Line filter on the word "computer": copy each matching line from the entries.

[Data for analysis Boundary: Start]

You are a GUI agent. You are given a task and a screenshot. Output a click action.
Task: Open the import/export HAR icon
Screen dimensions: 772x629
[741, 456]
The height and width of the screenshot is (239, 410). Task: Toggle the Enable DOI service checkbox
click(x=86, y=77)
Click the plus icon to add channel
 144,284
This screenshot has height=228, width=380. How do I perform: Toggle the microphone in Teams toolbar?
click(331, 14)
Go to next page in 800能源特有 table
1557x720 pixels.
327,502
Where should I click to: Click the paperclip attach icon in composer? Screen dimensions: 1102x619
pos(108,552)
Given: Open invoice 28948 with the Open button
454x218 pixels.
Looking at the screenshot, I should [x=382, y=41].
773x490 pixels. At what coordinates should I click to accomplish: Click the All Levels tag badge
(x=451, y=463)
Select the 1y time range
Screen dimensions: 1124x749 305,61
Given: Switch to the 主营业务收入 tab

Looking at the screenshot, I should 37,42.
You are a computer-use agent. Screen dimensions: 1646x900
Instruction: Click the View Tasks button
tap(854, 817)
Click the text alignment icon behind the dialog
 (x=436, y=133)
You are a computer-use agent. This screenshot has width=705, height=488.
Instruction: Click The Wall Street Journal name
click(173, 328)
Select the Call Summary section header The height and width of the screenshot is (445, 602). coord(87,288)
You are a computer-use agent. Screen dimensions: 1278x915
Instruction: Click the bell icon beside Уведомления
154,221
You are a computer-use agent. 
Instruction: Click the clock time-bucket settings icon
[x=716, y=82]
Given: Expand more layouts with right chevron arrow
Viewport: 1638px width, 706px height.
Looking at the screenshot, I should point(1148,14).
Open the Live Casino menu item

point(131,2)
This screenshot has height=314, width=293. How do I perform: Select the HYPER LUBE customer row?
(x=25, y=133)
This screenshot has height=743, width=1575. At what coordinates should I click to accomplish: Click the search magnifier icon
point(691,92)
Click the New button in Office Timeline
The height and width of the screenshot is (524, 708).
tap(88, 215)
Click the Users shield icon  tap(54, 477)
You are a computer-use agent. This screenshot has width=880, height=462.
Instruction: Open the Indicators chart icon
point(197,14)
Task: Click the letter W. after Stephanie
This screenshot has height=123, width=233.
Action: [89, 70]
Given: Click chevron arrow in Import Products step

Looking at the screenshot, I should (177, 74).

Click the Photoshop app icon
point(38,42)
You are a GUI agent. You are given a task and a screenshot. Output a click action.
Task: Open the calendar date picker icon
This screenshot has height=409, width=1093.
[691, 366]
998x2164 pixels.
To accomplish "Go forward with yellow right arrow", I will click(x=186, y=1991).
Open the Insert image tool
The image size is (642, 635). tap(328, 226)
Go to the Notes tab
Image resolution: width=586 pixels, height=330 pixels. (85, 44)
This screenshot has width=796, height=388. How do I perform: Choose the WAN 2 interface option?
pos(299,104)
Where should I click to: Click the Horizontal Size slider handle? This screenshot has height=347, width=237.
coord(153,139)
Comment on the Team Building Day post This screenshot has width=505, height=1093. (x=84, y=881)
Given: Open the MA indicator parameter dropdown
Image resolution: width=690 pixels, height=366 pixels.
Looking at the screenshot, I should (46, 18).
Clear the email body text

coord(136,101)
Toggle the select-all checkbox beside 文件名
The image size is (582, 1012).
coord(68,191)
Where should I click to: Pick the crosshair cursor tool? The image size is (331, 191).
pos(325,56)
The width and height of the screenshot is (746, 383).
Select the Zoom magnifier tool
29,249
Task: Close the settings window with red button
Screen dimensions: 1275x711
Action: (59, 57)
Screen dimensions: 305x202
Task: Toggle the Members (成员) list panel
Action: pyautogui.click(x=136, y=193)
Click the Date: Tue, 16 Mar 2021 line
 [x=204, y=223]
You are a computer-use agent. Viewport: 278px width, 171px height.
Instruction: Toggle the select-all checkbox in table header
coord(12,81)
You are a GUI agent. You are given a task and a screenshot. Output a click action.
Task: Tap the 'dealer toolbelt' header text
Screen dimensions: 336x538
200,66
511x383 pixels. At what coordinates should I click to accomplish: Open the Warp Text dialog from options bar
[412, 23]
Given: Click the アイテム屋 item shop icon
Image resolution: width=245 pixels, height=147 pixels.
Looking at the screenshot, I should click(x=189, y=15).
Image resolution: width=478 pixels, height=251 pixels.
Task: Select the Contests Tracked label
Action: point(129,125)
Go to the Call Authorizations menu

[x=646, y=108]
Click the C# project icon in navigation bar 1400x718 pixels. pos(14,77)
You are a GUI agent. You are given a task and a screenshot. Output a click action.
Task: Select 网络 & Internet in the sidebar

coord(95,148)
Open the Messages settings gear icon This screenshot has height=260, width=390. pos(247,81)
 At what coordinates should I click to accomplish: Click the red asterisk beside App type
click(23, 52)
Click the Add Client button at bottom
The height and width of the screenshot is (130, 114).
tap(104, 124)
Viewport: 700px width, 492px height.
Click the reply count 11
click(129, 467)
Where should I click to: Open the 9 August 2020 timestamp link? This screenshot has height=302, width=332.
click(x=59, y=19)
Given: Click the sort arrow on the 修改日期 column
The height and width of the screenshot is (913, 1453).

[Data for analysis Boundary: End]

## Reply to the task
You are a computer-use agent. Screen dimensions: 1646x900
You are a computer-use agent. This screenshot has width=705, height=488.
You are a computer-use agent. Screen dimensions: 1278x915
You are a computer-use agent. 
You are a computer-use agent. This screenshot has width=880, height=462.
You are a computer-use agent. Viewport: 278px width, 171px height.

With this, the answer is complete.